A right to die, a will to live
Even before his illness, James had long been a believer in what he called “the power of visualization, the magic of belief.” Unexpected and mysterious things happened to him. As a teenager with no money and bad grades he saw himself at Reed — and made it. As a Reed student, he used to stand at the bus stop and watch the car he wanted, a grey ’49 Chevy, drive by. After moving into a rental house near his first job, the very same car was parked next door and James wound up buying it. When he was a young schoolteacher, he and Claire used to walk past a house on the corner that they both loved, but couldn’t afford. One day the owner knocked on their door and told them that he wanted them to buy his house, and that he would buy theirs.
“I think you can make things happen if you visualize them,” James said. “It works for yourself, but I think it’s even more powerful when the things you visualize are altruistic.”
So when they told him, on a January day in 2002, that the prostate cancer had gone to his bone and his liver and he would soon die, probably in great pain, and when he heard about then-U.S. Attorney General John Ashcroft’s attack on the twice-passed referendum that made Oregon the only state in the nation to allow physician-assisted suicide for the terminally ill, James saw himself fighting to save the law and many people’s chances — his own included — to die on their own terms.

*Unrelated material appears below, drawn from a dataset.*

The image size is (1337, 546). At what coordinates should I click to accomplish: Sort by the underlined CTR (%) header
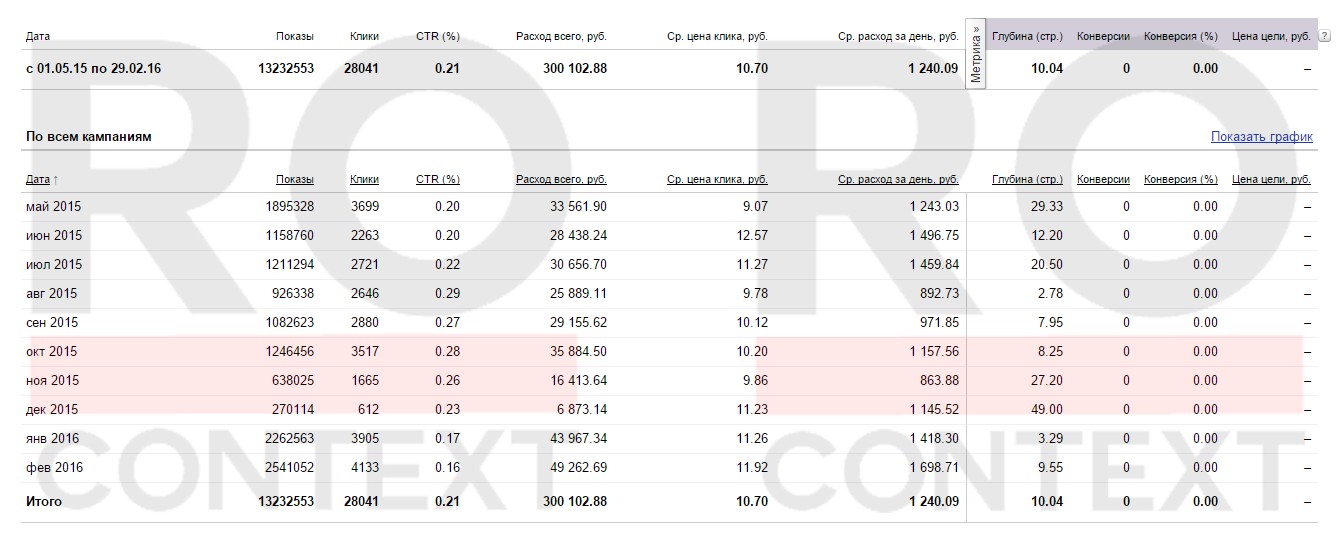(437, 180)
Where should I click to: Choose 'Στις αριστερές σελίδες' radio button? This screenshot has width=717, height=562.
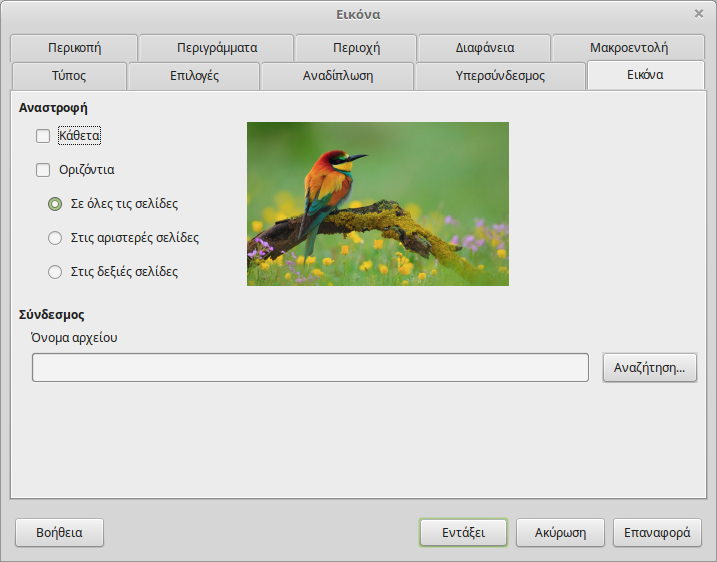click(56, 238)
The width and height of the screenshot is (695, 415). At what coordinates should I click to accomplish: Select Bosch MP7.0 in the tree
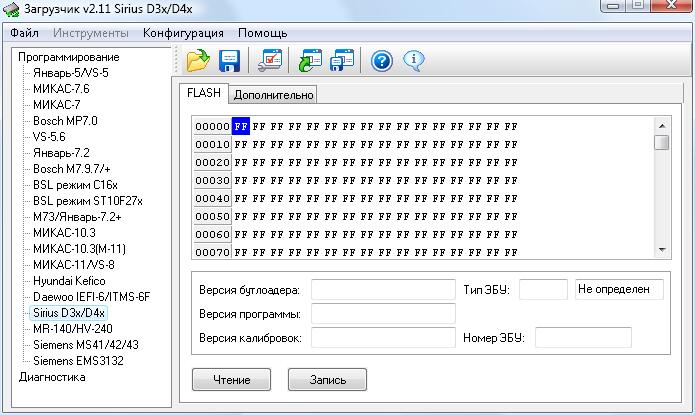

In 2004, James signed on as one of 14 terminally ill plaintiffs in Oregon’s lawsuit against Ashcroft’s effort to use the federal Controlled Substances Act to punish doctors who prescribe lethal medication to dying patients under the Oregon law. He appeared on television and in print, echoing what he said in his declaration for the court:
“I do not wish to be forced to choose between being sedated to an unconscious state to avoid the pain and other intensely distressing symptoms of my illness, or forego sedation but suffer the pain and other symptoms. When I reach the point that my pain and symptoms are unbearable to me, I want to be able to hasten my impending death in a humane and dignified manner, in my home, in my bed, surrounded by my loved ones with whom I will be able to say a final goodbye. As a resident of the State of Oregon, I desire to have the option to control the timing and manner of death as provided in Oregon’s Death with Dignity Act. I do not want my wife and children to have to watch me suffer through the last, horrible stages of my cancer.”
James signed up for hospice, and initiated his request for assisted-suicide medication, wondering whether or not he’d live to see a ruling in the Oregon lawsuit. He worked to find a balance between medicating the pain and staying alert. He knew he intended to hang on as long as he could be productive.